Instruction Following — does it do what you asked, not what it inferred you meant. Debugging Help — quality of root-cause analysis vs. shotgun fixes. Refactor Quality — multi-file refactors land cleanly without orphaned imports. Knowledge Currency — recognizes 2026 libraries and current APIs, not just pre-2024 patterns. Hallucination Rate — invents packages or methods that don't exist (lower = higher grade). Context Retention — keeps track of constraints across long sessions. Code Style Consistency — matches your codebase rather than a generic style. Ergonomic Friction — keyboard shortcuts, latency, interrupt-ability, ease of pausing the model mid-stream.
How is the GPA calculated?
Standard 4.0 scale: A=4, B=3, C=2, D=1, F=0. The GPA is the unweighted mean of your letter grades across the 8 dimensions, rounded to two decimals. Unrated dimensions are excluded from the average — a tool you only rated on 3 dimensions gets a GPA from those 3. The overall letter grade follows: 3.5+ = A, 2.5+ = B, 1.5+ = C, 0.5+ = D, below 0.5 = F. The bands are the conventional US grade-point cutoffs.

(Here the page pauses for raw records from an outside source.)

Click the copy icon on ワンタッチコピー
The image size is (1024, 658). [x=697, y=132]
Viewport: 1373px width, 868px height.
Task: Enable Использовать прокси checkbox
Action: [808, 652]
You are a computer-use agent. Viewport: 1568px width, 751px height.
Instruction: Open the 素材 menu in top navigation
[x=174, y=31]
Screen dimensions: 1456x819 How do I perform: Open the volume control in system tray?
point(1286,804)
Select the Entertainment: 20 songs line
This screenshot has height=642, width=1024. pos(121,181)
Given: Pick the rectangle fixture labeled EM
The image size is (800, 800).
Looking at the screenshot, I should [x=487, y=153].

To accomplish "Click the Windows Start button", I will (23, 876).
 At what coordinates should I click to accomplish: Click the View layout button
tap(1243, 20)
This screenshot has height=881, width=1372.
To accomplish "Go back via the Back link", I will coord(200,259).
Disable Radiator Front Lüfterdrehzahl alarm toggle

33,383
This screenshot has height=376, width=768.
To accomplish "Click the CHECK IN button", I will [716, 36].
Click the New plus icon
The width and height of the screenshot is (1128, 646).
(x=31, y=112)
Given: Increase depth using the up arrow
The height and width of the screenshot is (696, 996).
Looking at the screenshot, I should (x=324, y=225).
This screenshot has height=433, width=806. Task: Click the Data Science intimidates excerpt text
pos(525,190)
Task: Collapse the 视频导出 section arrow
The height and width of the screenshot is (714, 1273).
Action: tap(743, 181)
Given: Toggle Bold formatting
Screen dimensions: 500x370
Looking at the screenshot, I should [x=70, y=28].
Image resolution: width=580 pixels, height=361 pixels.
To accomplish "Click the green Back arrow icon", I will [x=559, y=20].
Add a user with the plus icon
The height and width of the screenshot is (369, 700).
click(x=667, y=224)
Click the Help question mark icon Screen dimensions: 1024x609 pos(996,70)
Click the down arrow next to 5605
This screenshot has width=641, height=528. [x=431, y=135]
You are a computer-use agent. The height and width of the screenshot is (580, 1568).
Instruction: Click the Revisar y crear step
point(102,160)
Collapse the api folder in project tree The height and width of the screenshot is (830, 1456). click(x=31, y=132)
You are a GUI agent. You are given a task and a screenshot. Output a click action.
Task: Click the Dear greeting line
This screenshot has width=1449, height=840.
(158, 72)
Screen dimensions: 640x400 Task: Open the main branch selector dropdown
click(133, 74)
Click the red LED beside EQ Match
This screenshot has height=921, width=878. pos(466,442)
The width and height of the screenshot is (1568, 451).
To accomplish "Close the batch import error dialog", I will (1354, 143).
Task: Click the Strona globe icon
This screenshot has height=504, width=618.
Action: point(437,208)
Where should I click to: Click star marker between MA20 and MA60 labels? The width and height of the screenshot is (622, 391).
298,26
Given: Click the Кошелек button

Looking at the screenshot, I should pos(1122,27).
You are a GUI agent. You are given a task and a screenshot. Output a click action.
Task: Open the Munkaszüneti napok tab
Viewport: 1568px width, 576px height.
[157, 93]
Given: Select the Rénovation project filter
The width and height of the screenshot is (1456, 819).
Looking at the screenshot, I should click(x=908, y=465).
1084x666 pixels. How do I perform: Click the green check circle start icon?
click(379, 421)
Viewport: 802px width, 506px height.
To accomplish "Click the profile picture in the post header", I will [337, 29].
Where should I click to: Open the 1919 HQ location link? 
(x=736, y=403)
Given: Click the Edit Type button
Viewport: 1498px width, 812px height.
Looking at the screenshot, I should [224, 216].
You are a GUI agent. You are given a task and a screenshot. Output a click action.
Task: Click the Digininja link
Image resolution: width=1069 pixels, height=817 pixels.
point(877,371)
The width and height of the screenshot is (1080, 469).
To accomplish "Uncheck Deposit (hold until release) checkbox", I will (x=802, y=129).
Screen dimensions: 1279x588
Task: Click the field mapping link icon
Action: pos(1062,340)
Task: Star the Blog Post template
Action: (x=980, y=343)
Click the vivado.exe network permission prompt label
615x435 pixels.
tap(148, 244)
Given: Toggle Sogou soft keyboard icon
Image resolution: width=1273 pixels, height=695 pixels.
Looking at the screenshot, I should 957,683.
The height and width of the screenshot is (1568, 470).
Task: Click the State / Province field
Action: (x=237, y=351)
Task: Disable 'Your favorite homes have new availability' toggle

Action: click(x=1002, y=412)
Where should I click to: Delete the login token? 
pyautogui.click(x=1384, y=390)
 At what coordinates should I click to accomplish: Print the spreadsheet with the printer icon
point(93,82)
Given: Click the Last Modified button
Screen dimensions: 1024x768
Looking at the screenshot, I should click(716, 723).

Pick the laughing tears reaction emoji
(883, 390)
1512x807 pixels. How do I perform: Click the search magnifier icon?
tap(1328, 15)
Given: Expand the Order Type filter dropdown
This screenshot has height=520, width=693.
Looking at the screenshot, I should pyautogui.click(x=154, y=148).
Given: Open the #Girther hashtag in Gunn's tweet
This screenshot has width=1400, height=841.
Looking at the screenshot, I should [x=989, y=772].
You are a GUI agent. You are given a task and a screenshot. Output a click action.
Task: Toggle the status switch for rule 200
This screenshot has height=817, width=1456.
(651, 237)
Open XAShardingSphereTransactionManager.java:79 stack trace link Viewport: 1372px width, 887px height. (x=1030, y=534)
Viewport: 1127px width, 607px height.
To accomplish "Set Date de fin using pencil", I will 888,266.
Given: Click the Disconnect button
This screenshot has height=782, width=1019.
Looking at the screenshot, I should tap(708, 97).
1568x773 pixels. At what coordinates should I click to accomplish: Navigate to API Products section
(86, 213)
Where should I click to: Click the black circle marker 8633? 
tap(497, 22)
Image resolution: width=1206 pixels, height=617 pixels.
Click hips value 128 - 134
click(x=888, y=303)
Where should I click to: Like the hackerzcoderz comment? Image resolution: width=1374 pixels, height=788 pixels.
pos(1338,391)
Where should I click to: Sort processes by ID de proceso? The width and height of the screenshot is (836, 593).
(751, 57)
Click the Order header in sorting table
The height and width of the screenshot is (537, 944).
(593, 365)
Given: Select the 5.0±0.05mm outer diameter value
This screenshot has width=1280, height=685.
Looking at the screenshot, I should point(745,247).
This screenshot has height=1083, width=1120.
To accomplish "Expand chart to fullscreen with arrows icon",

How does the share URL work?
Each grade encodes as 3 bits: 0 = unrated, 1 = A, 2 = B, 3 = C, 4 = D, 5 = F. With 5 tools × 8 dimensions = 40 grades × 3 bits = 120 bits, packed into 30 hexadecimal characters as ?rc=<30hex>. The URL is opaque-looking but stable — it survives copy-paste, supports any combination of unrated tools, and decodes deterministically. Add an optional grader name with &n=<hex-utf8>. Send the URL to a teammate; their browser reconstructs your exact grading, and they can edit it to add their own grades or counter-rate tools you skipped.
Are these grades supposed to be objective?
No. The whole point is that AI tool quality is workload-dependent and team-dependent. A tool that's A-grade for greenfield React work might be C-grade for legacy Rails refactoring. The Report Card is a structured way to share your specific experience — the value is the dimensional breakdown, not a universal ranking. If your team has 4 different report cards for the same tool, that's information about the workload diversity, not about which rater is wrong. Compare URLs in your team chat and have the argument with structure instead of vibes.
Why no Cursor-specific tier breakdown (Tab vs Composer vs Agent)?
The Report Card grades the tool as a whole because most teams pick a tool and use the modes interchangeably; the friction of switching modes counts against the tool's ergonomic-friction grade. If you want to grade Cursor Tab and Cursor Composer separately you can — duplicate the share URL with one row blank and tag the URL with
&n=cursor-tab vs
&n=cursor-composer. The
tool-decision-flowchart is the better surface if you want a workflow-by-workflow recommendation rather than per-tool grades.